VENUS. Hüte dich, Paris, dich eher in diese Liebe einzulassen, bis du mir, der Stifterin und Brautführerin bei dieser Verbindung, deinen Dank durch einen Ausspruch zu meinem Vorteil gezeigt hast. Um eure Vermählung zustande zu bringen, muß ich erst den Preis in diesem Streit erhalten haben, um zugleich deine Hochzeit und meinen Sieg zu feiern; kurz, es steht bloß bei dir, dein Glück in der Liebe und die schönste Frau in Griechenland mit diesem Apfel zu erkaufen.

PARIS. Ich fürchte nur, wenn ich den Spruch erst getan habe, wirst du dich nicht mehr um mich bekümmern.

VENUS. Willst du, daß ich dir's zuschwören soll?

PARIS. Das nicht, ich will zufrieden sein, wenn du mir's nur noch einmal versprichst.

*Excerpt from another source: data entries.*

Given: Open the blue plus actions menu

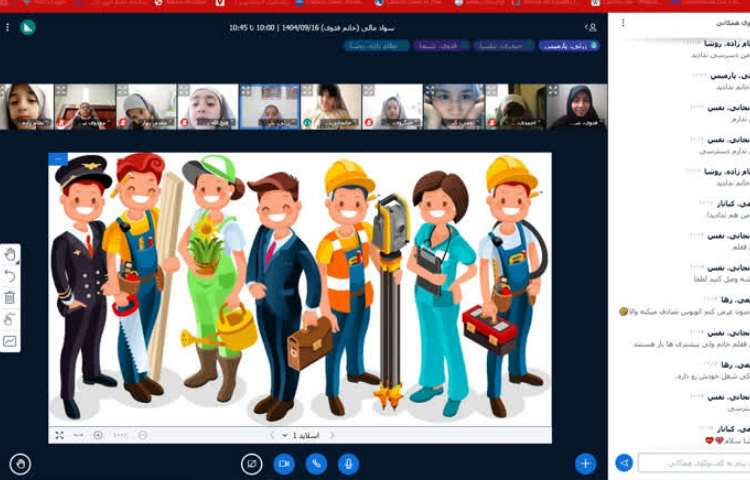Looking at the screenshot, I should (x=586, y=463).

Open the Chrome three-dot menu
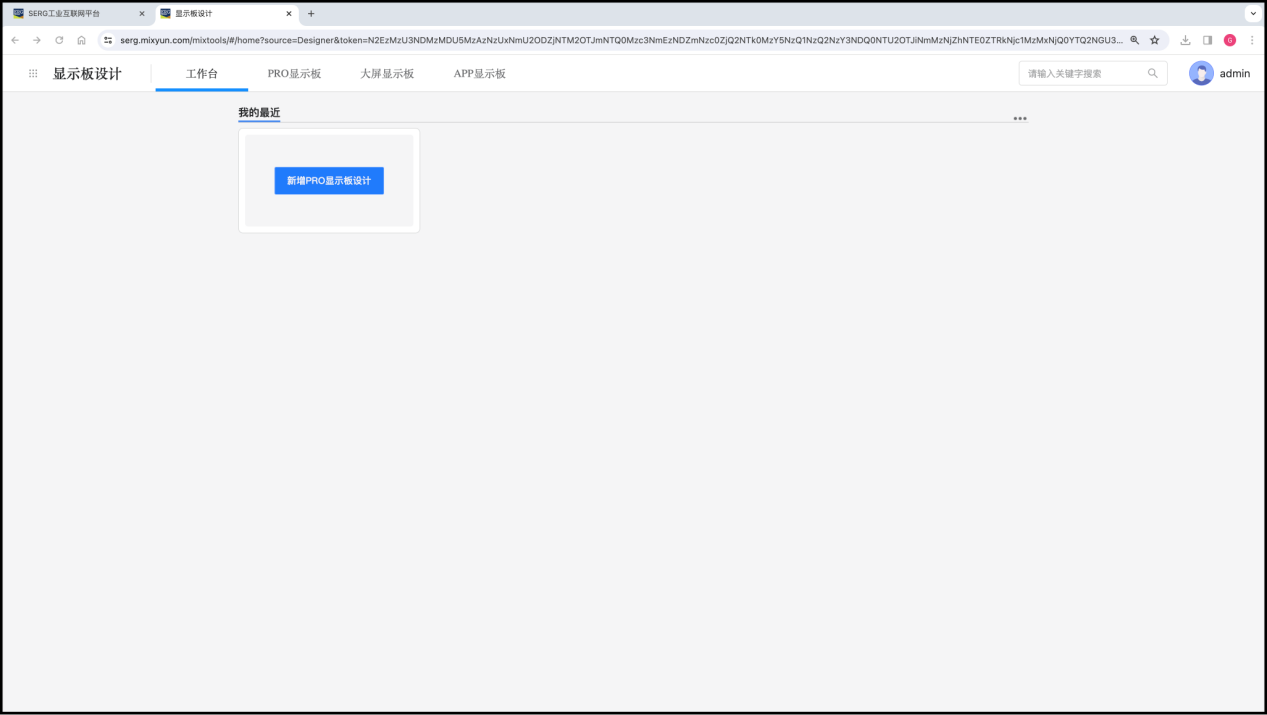pyautogui.click(x=1251, y=40)
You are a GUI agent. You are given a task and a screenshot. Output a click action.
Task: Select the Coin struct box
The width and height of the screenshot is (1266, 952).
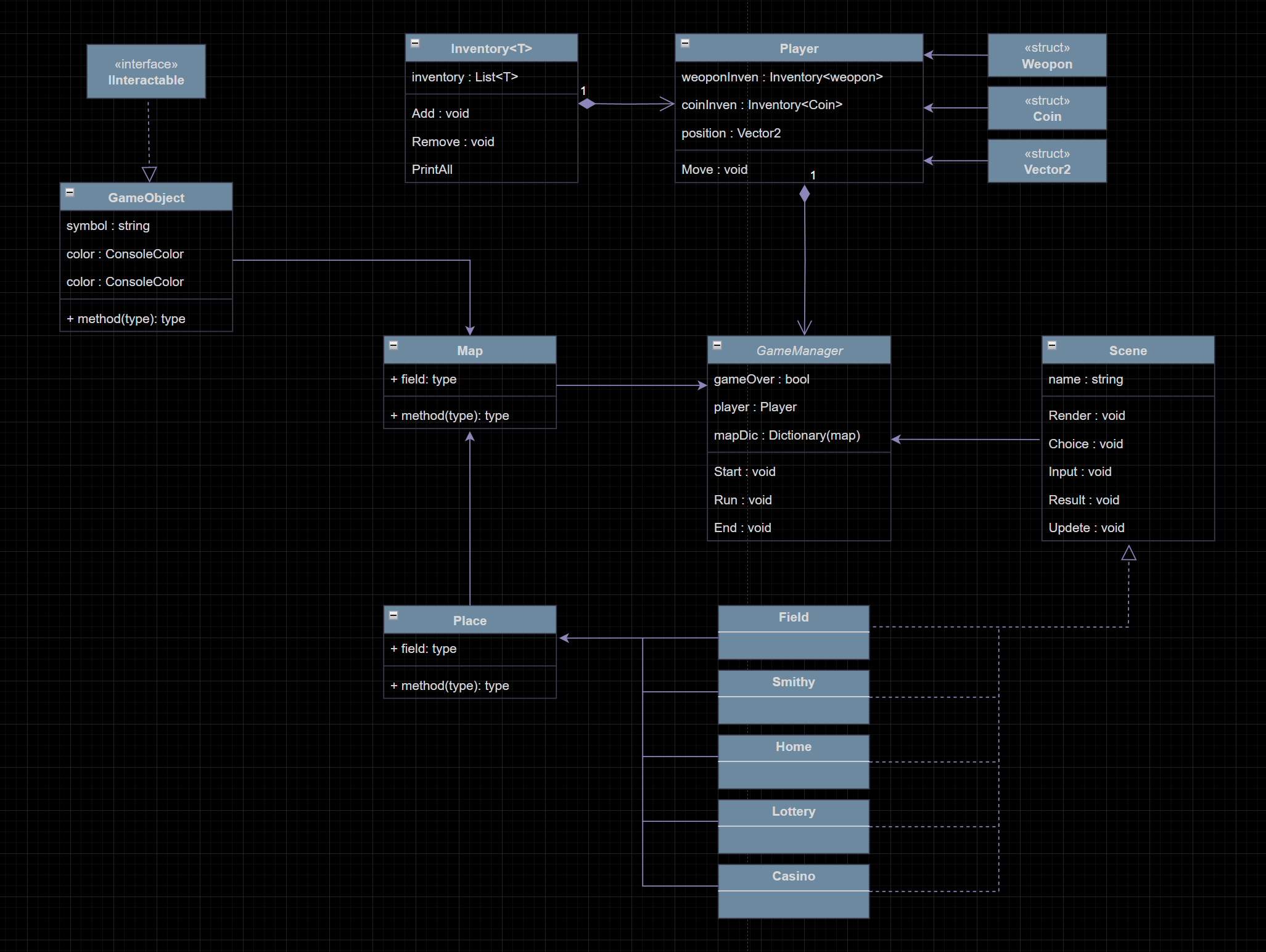click(x=1046, y=109)
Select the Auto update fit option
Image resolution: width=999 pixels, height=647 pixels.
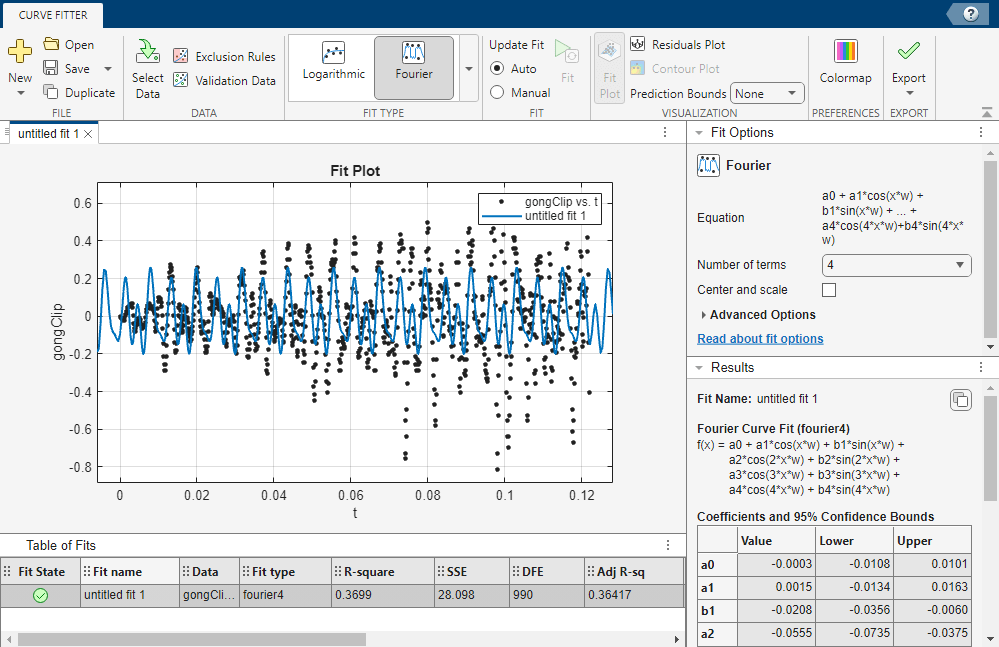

VENUS. Ich verspreche dir also, daß ich dir Helenen zur Frau geben will und daß sie dir nach Troja folgen soll; ich will selbst dabei sein und alles für dich zustande bringen.

PARIS. Und du versprichst mir auch, den Amor, den Himeros und die Grazien mitzunehmen?

VENUS. Sei ruhig, und den Pothos und Hymenäus noch dazu.

PARIS. Dafür ist nicht mehr als billig, daß ich dir den Apfel gebe: nimm ihn also auf diese Bedingungen!